I remember begrudging certain churches I was in when the adult congregation didn't partake of certain youth activities or even disapproved of the youth group as a whole. I mean, didn't these people understand that the youth they were driving away were the future of the church? I can understand why so many people - when moving from the youth group to the more "grown up" part of church - went their own way and made these emergent churches.
When I was home on leave on my first deployment my wife took me to this non-denominational church that had the rock music, people dressed in t-shirts and jeans (and usually chucks), tattoos, rock music, a sermon that touched on modern problems of my generation, and rock music (they even had boxes of ear plugs for those who sat too close to the speakers); in other words it was exactly what I wanted in a church. I went and I did enjoy it, but it was really lacking something.
I found that I had matured in my faith. I was seeking a more traditional based service that did not sugar coat the Gospel. Something that challenged me to be a Christian in church and at home - not a mediocre slacker in church and at home (still working on that one). I saw this church that my wife had found for me and found (in my opinion) that it was full of very immature Christians (in the sense that they couldn't let go of their youth group days or move on theologically). ISTM that they had this idea that since God accepts you just as you are, why try to better yourself? Why the need to dress up and pretend to be something you're not? Why not just be who you are in church and at home? (To be honest, I do respect them for their great community out reach programs and I think that particular church is a great place for those starting out in Christianity. I still love that church and the people who attended it are still great friends of mine, but I just found the place to spiritually immature for me. I say this not to puff myself up or to make it seem like I am some how a better Christian than they are, but to explain my emotions at that time.)

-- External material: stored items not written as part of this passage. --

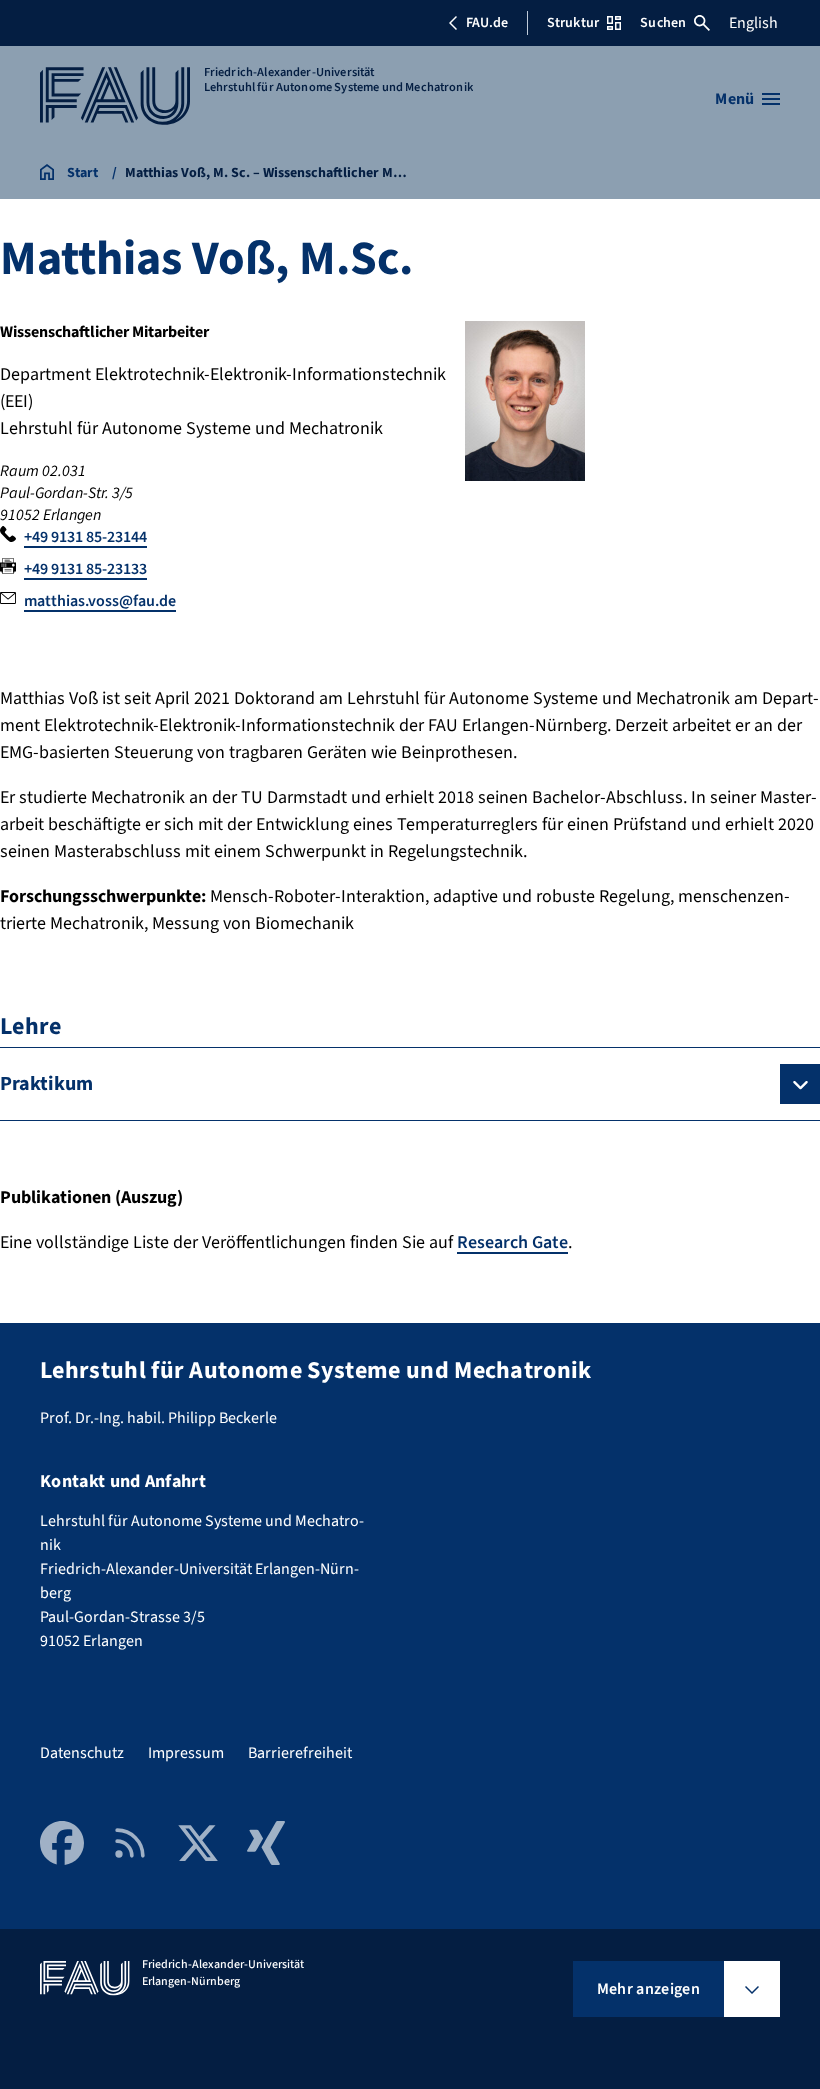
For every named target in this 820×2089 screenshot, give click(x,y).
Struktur (573, 23)
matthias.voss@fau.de (100, 601)
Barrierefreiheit (300, 1753)
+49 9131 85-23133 (85, 569)
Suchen (663, 23)
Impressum (186, 1753)
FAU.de (487, 23)
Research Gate (512, 1242)
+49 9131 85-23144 (85, 537)
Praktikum (46, 1084)
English (753, 23)
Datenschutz (82, 1753)
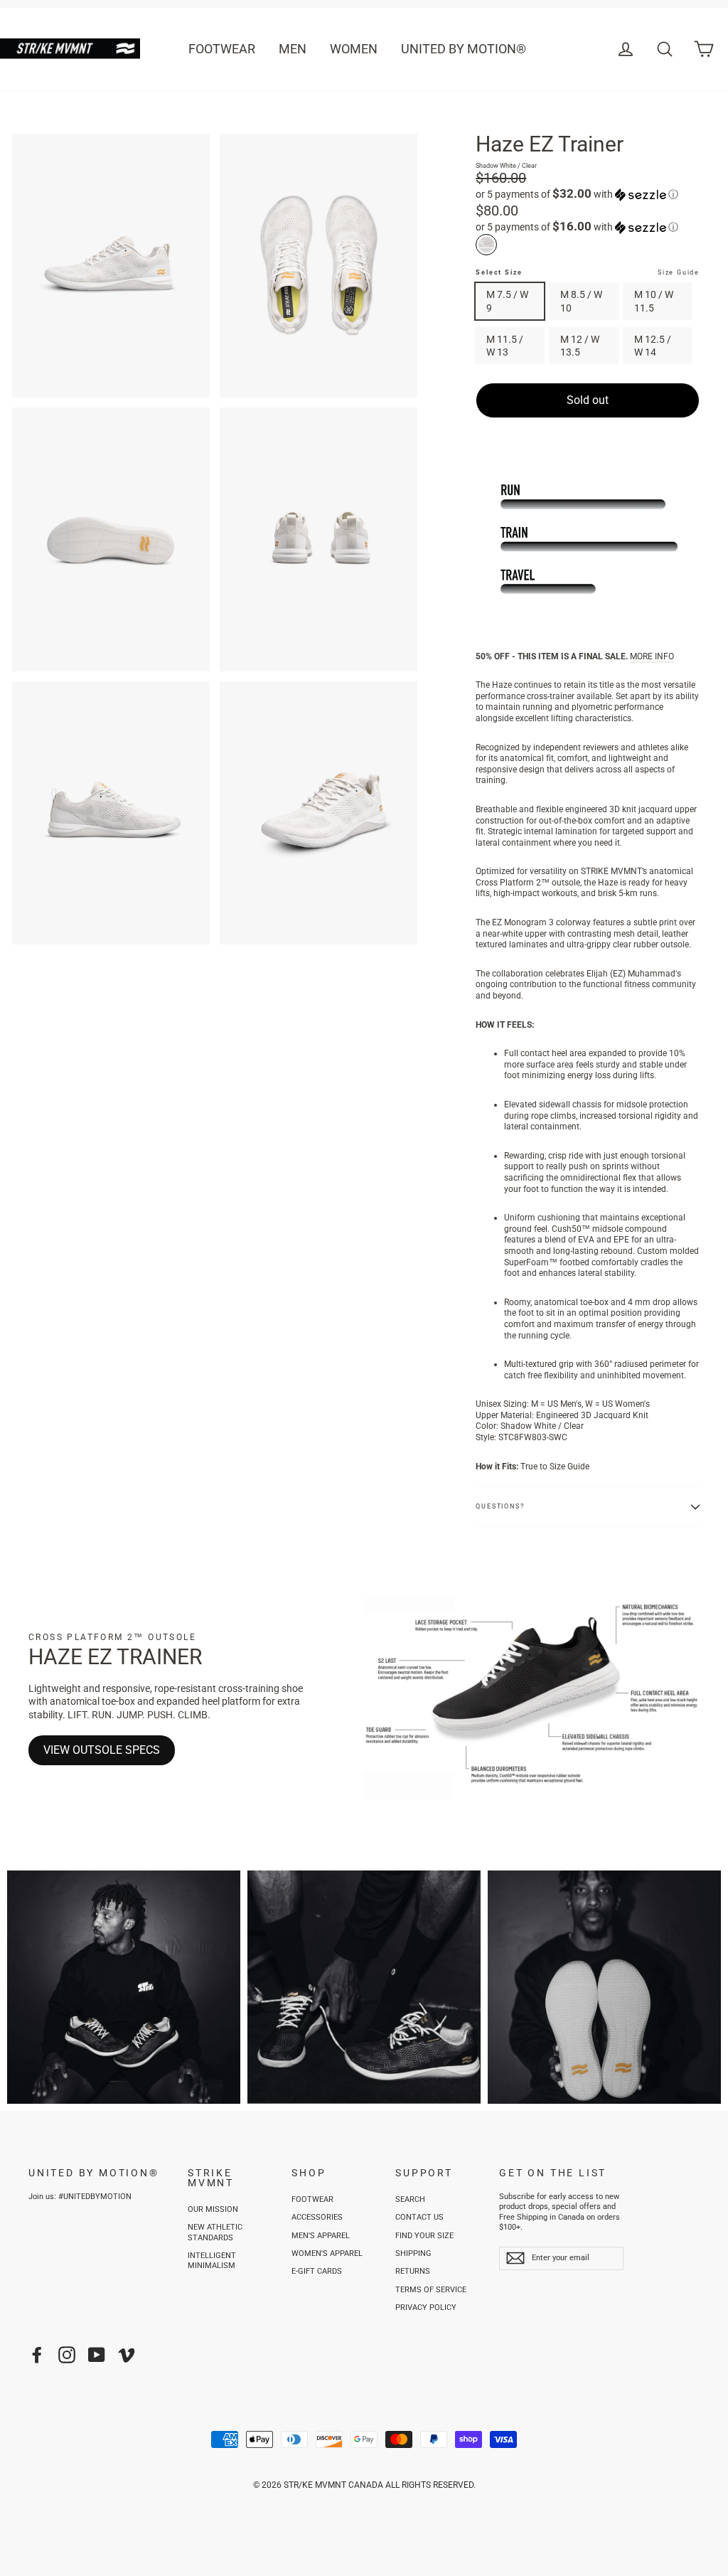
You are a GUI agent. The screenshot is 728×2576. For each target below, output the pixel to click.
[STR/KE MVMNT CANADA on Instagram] (66, 2354)
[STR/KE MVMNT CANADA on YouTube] (96, 2354)
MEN (292, 48)
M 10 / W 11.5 (653, 301)
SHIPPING (413, 2253)
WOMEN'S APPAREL (327, 2253)
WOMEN (354, 48)
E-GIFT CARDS (316, 2271)
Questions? (500, 1506)
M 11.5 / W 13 (504, 346)
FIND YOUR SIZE (424, 2235)
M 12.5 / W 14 (652, 346)
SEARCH (410, 2199)
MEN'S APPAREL (320, 2235)
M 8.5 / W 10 (581, 301)
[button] (588, 194)
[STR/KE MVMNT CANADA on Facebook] (37, 2354)
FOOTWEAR (221, 48)
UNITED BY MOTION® (463, 48)
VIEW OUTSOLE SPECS (101, 1750)
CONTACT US (419, 2217)
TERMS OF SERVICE (430, 2289)
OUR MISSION (213, 2209)
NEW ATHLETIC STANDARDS (215, 2232)
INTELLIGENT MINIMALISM (212, 2260)
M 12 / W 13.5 (579, 346)
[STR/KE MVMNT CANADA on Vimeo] (126, 2354)
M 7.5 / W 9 (507, 301)
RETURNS (412, 2271)
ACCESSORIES (317, 2217)
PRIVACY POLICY (425, 2307)
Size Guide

I understand that sentiment as I also had the same feelings. If God accepted me for who I am then why force myself to appear to conform to someone else's standards. It was when I realized that I was getting no where spiritually with that attitude (aside from the occasional roller-coaster experiences) that I shouldn't dress up and look nice to impress the old guy sitting behind me, I didn't need to cut back on the vulgarity to appease the old lady singing off key in the choir loft, I didn't need to do any of that stuff for anybody, but I should want to do it to let God work in my life and change who I was into a better person. I wanted to be like Christ (essentially I was longing for theosis with out knowing it).
Through the grace of God when researching various Christian denominations I remembered the EOC from when my father mentioned it when I lived in Chicago. I did more research on it and decided to give it a try when I got home. I was lucky that there were two GOC's not too far from where I lived in Georgia. I went to one Divine Liturgy and I was hooked. I had found the involvement I was looking for in the form of the laity taking part in the service throughout and in a daily prayer routine (I know a lot of Protestants advocate at least having a time set aside every day for prayer, but I love the whole praying at certain hours continuously through the day). I had also found that there was no sugar coating of the Scriptures or the message that the priest was trying to get across, and also that the sermon was always based on and expounded on the Scripture reading of that day. I had found a Church to challenge me at home and in the Church and encourages me to better myself and to reach for being one with Christ more so than any other church. And I found a Church that involved the youth, from the youngest infant to the college age guy with the beatnik goatee in every single service and did not dare to separate or discourage them from growing in the faith. I found a very united Church.
In short, I found everything I wanted in the EOC that I was looking for in non-denominational/emergent churches and more to the fullest.